#### AIM OF THE EXERCISE
Please swap "computer-use agent" for "screen-control agent" throughout the records and write them out again, with every other part left unchanged.

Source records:
◇ ◇ ◇ ◇ ◇

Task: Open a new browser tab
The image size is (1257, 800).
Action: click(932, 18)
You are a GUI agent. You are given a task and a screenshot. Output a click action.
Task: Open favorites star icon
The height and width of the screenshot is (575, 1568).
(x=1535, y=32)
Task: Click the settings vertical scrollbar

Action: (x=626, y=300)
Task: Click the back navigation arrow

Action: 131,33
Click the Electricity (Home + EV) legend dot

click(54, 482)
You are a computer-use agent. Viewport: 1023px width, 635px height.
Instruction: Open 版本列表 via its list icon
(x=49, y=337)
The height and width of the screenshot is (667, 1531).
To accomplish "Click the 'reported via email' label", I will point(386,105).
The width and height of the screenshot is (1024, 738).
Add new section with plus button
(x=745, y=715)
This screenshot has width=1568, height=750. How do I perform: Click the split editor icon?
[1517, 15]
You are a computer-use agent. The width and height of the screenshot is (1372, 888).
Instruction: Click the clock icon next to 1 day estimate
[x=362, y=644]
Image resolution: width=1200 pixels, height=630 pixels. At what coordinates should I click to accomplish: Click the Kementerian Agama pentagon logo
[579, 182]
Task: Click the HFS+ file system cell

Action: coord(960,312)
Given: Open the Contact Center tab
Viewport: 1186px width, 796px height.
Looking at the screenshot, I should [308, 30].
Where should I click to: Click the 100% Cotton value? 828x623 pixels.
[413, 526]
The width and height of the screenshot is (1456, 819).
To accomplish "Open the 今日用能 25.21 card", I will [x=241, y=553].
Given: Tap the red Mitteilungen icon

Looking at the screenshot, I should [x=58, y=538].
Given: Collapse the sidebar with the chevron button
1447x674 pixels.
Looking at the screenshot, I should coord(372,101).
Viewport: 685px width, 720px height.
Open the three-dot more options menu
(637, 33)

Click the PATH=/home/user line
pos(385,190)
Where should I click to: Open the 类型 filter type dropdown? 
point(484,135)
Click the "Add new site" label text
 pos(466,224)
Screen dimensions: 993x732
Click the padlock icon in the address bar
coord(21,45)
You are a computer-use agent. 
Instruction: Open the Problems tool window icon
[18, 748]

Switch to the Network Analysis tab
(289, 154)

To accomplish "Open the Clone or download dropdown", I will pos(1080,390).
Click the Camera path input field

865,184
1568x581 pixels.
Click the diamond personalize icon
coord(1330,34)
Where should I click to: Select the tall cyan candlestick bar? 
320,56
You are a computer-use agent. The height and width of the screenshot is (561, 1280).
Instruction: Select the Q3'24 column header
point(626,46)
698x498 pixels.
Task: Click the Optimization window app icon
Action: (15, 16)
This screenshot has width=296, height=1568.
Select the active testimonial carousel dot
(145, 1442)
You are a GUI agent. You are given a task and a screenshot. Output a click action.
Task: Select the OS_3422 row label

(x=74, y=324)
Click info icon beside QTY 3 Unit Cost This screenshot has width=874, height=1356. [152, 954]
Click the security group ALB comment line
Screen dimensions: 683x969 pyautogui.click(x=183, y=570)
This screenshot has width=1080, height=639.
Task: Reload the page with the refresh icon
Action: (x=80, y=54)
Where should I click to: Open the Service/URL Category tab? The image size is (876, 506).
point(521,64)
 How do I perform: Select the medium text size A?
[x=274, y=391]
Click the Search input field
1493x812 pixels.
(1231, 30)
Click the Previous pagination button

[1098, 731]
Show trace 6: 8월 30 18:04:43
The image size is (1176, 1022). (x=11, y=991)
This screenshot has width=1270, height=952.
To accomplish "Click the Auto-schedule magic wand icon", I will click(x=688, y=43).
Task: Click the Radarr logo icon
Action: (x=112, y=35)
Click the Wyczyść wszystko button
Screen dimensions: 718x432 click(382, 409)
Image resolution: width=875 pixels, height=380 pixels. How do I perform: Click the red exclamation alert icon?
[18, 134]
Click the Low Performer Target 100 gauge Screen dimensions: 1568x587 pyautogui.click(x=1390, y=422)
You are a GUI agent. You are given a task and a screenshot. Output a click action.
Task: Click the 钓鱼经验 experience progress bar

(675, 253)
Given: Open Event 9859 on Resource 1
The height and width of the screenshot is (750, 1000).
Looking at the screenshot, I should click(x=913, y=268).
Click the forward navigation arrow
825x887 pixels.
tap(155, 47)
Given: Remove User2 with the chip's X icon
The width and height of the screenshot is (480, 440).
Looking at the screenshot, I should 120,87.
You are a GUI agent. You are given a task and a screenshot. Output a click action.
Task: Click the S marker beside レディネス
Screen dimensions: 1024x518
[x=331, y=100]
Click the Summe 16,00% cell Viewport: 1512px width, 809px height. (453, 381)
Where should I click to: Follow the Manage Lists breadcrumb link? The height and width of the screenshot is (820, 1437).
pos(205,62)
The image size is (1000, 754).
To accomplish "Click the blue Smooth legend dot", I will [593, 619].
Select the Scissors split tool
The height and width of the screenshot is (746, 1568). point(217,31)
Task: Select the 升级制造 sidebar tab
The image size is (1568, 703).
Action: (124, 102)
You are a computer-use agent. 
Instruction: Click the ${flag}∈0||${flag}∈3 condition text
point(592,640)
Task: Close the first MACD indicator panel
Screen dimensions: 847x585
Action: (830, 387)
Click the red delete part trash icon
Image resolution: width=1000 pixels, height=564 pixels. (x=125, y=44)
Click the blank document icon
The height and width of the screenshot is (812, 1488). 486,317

◇ ◇ ◇ ◇ ◇

#### WRITTEN REPLY
Task: Open a new browser tab
The image size is (1257, 800).
Action: click(932, 18)
You are a GUI agent. You are given a task and a screenshot. Output a click action.
Task: Open favorites star icon
The height and width of the screenshot is (575, 1568).
(x=1535, y=32)
Task: Click the settings vertical scrollbar

Action: (x=626, y=300)
Task: Click the back navigation arrow

Action: 131,33
Click the Electricity (Home + EV) legend dot

click(54, 482)
You are a screen-control agent. Viewport: 1023px width, 635px height.
Instruction: Open 版本列表 via its list icon
(x=49, y=337)
The height and width of the screenshot is (667, 1531).
To accomplish "Click the 'reported via email' label", I will point(386,105).
The width and height of the screenshot is (1024, 738).
Add new section with plus button
(x=745, y=715)
This screenshot has width=1568, height=750. How do I perform: Click the split editor icon?
[1517, 15]
You are a screen-control agent. The width and height of the screenshot is (1372, 888).
Instruction: Click the clock icon next to 1 day estimate
[x=362, y=644]
Image resolution: width=1200 pixels, height=630 pixels. At what coordinates should I click to accomplish: Click the Kementerian Agama pentagon logo
[579, 182]
Task: Click the HFS+ file system cell

Action: coord(960,312)
Given: Open the Contact Center tab
Viewport: 1186px width, 796px height.
Looking at the screenshot, I should [308, 30].
Where should I click to: Click the 100% Cotton value? 828x623 pixels.
[413, 526]
The width and height of the screenshot is (1456, 819).
To accomplish "Open the 今日用能 25.21 card", I will [x=241, y=553].
Given: Tap the red Mitteilungen icon

Looking at the screenshot, I should [x=58, y=538].
Given: Collapse the sidebar with the chevron button
1447x674 pixels.
Looking at the screenshot, I should coord(372,101).
Viewport: 685px width, 720px height.
Open the three-dot more options menu
(637, 33)

Click the PATH=/home/user line
pos(385,190)
Where should I click to: Open the 类型 filter type dropdown? 
point(484,135)
Click the "Add new site" label text
 pos(466,224)
Screen dimensions: 993x732
Click the padlock icon in the address bar
coord(21,45)
You are a screen-control agent. 
Instruction: Open the Problems tool window icon
[18, 748]

Switch to the Network Analysis tab
(289, 154)

To accomplish "Open the Clone or download dropdown", I will pos(1080,390).
Click the Camera path input field

865,184
1568x581 pixels.
Click the diamond personalize icon
coord(1330,34)
Where should I click to: Select the tall cyan candlestick bar? 
320,56
You are a screen-control agent. The height and width of the screenshot is (561, 1280).
Instruction: Select the Q3'24 column header
point(626,46)
698x498 pixels.
Task: Click the Optimization window app icon
Action: (15, 16)
This screenshot has width=296, height=1568.
Select the active testimonial carousel dot
(145, 1442)
You are a GUI agent. You are given a task and a screenshot. Output a click action.
Task: Select the OS_3422 row label

(x=74, y=324)
Click info icon beside QTY 3 Unit Cost This screenshot has width=874, height=1356. [152, 954]
Click the security group ALB comment line
Screen dimensions: 683x969 pyautogui.click(x=183, y=570)
This screenshot has width=1080, height=639.
Task: Reload the page with the refresh icon
Action: (x=80, y=54)
Where should I click to: Open the Service/URL Category tab? The image size is (876, 506).
point(521,64)
 How do I perform: Select the medium text size A?
[x=274, y=391]
Click the Search input field
1493x812 pixels.
(1231, 30)
Click the Previous pagination button

[1098, 731]
Show trace 6: 8월 30 18:04:43
The image size is (1176, 1022). (x=11, y=991)
This screenshot has width=1270, height=952.
To accomplish "Click the Auto-schedule magic wand icon", I will click(x=688, y=43).
Task: Click the Radarr logo icon
Action: (x=112, y=35)
Click the Wyczyść wszystko button
Screen dimensions: 718x432 click(382, 409)
Image resolution: width=875 pixels, height=380 pixels. How do I perform: Click the red exclamation alert icon?
[18, 134]
Click the Low Performer Target 100 gauge Screen dimensions: 1568x587 pyautogui.click(x=1390, y=422)
You are a GUI agent. You are given a task and a screenshot. Output a click action.
Task: Click the 钓鱼经验 experience progress bar

(675, 253)
Given: Open Event 9859 on Resource 1
The height and width of the screenshot is (750, 1000).
Looking at the screenshot, I should click(x=913, y=268).
Click the forward navigation arrow
825x887 pixels.
tap(155, 47)
Given: Remove User2 with the chip's X icon
The width and height of the screenshot is (480, 440).
Looking at the screenshot, I should 120,87.
You are a GUI agent. You are given a task and a screenshot. Output a click action.
Task: Click the S marker beside レディネス
Screen dimensions: 1024x518
[x=331, y=100]
Click the Summe 16,00% cell Viewport: 1512px width, 809px height. (453, 381)
Where should I click to: Follow the Manage Lists breadcrumb link? The height and width of the screenshot is (820, 1437).
pos(205,62)
The image size is (1000, 754).
To accomplish "Click the blue Smooth legend dot", I will [593, 619].
Select the Scissors split tool
The height and width of the screenshot is (746, 1568). point(217,31)
Task: Select the 升级制造 sidebar tab
The image size is (1568, 703).
Action: (124, 102)
You are a screen-control agent. 
Instruction: Click the ${flag}∈0||${flag}∈3 condition text
point(592,640)
Task: Close the first MACD indicator panel
Screen dimensions: 847x585
Action: (830, 387)
Click the red delete part trash icon
Image resolution: width=1000 pixels, height=564 pixels. (x=125, y=44)
Click the blank document icon
The height and width of the screenshot is (812, 1488). 486,317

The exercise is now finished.